Tom McNamara

Profile
- Positions: Guard, fullback

Personal information
- Born: December 14, 1896 Clinton, Massachusetts, U.S.
- Died: November 7, 1943 (age 47) Clinton, Massachusetts, U.S.
- Listed height: 5 ft 10 in (1.78 m)
- Listed weight: 210 lb (95 kg)

Career information
- High school: Clinton
- College: Tufts, Detroit

Career history
- Toledo Maroons (1923); Detroit Panthers (1925–1926);
- Stats at Pro Football Reference

= Tom McNamara (American football) =

American football player (1896–1943)

Edmund Reginald "Tom" McNamara (December 15, 1896 – November 7, 1943) was an American football player.

McNamara was born in 1896 in Clinton, Massachusetts, and attended Clinton High School. He played college football for Tufts in 1917 and 1919. In 1918, he played at the fullback position for the Wentworth Naval Station football team.
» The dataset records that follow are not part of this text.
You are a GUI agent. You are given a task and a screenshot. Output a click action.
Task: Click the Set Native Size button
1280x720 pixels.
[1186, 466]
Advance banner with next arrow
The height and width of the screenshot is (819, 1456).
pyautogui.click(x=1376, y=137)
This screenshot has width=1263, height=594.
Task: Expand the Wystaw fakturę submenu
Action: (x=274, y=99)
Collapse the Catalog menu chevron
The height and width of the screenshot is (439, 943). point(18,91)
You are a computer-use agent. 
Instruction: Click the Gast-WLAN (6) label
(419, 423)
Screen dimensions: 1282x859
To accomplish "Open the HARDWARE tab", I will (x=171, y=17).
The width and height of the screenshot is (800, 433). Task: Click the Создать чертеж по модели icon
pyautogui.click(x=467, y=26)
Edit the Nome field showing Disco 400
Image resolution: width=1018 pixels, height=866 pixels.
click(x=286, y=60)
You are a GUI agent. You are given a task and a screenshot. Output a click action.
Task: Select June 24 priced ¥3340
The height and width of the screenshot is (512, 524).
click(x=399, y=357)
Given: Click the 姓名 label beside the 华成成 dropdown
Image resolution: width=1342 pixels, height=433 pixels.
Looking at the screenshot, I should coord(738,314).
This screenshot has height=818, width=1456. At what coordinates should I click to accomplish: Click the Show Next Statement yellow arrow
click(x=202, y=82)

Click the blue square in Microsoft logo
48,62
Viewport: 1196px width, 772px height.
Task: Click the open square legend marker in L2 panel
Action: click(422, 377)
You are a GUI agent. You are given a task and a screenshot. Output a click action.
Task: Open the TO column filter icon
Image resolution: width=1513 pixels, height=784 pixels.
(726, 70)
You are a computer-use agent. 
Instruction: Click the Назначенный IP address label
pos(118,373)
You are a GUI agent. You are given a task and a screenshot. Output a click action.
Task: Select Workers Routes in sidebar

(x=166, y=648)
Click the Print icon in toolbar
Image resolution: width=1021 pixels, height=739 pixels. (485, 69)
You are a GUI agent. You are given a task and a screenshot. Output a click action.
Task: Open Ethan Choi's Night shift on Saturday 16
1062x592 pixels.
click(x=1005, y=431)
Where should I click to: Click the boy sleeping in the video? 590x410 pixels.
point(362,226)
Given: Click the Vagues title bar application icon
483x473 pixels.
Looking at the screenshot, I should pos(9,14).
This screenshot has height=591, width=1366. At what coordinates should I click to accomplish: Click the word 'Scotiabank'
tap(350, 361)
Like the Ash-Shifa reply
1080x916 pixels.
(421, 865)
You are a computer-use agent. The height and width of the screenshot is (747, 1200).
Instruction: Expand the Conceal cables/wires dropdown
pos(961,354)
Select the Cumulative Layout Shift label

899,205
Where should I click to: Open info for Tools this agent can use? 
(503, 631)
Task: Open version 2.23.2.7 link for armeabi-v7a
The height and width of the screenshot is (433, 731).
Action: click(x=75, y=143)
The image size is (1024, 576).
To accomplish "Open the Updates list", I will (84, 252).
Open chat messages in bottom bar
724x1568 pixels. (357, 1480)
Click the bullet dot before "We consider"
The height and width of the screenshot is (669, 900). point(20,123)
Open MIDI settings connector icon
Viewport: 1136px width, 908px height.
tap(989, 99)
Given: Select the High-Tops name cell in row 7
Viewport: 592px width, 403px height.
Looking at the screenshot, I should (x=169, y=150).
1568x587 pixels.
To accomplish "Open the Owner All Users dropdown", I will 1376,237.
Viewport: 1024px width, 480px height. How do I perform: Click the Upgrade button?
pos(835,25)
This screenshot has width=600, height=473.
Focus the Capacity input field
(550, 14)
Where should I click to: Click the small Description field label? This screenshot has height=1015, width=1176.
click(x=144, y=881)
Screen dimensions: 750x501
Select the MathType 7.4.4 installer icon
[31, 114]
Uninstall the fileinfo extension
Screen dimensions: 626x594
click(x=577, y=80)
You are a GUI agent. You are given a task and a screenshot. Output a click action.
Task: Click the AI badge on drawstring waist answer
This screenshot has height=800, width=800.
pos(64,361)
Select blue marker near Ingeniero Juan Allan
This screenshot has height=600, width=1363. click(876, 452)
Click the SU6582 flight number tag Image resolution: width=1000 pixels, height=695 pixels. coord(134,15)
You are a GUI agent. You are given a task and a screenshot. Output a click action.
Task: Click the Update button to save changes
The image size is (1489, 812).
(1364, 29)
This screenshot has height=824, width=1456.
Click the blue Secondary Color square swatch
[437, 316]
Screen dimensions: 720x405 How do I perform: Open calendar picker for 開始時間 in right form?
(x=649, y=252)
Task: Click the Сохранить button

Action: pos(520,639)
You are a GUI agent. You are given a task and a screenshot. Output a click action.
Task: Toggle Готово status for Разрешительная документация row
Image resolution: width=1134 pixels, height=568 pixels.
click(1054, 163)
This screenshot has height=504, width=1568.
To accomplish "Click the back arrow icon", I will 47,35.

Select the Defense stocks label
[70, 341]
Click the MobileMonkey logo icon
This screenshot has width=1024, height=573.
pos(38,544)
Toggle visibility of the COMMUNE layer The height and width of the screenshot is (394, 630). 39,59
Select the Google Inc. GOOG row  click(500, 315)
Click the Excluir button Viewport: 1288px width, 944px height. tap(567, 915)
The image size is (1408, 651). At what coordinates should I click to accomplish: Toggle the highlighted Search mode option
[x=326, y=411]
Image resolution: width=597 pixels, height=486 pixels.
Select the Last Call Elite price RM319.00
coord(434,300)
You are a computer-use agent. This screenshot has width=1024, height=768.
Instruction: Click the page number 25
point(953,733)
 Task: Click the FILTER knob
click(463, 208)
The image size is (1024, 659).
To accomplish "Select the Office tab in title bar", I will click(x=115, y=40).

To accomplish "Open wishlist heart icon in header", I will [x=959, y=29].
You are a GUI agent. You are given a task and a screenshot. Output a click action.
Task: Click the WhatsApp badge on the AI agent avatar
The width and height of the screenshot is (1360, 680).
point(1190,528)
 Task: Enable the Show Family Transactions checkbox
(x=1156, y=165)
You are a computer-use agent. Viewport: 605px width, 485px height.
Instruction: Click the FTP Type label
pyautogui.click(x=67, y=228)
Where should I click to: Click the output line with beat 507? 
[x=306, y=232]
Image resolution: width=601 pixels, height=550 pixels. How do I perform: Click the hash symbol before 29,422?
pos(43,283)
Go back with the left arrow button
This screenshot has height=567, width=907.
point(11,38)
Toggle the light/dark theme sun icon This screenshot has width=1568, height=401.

He later played for the University of Detroit Titans from 1920 to 1922.

He then played three seasons in the National Football League with the Toledo Maroons in 1923 and with the Detroit Panthers in 1925 and 1926. He appeared in 31 NFL games, 30 of them as a starter.

After his football career ended, he worked with the United States Secret Service. He died in 1943 at age 47 in Clinton, Massachusetts.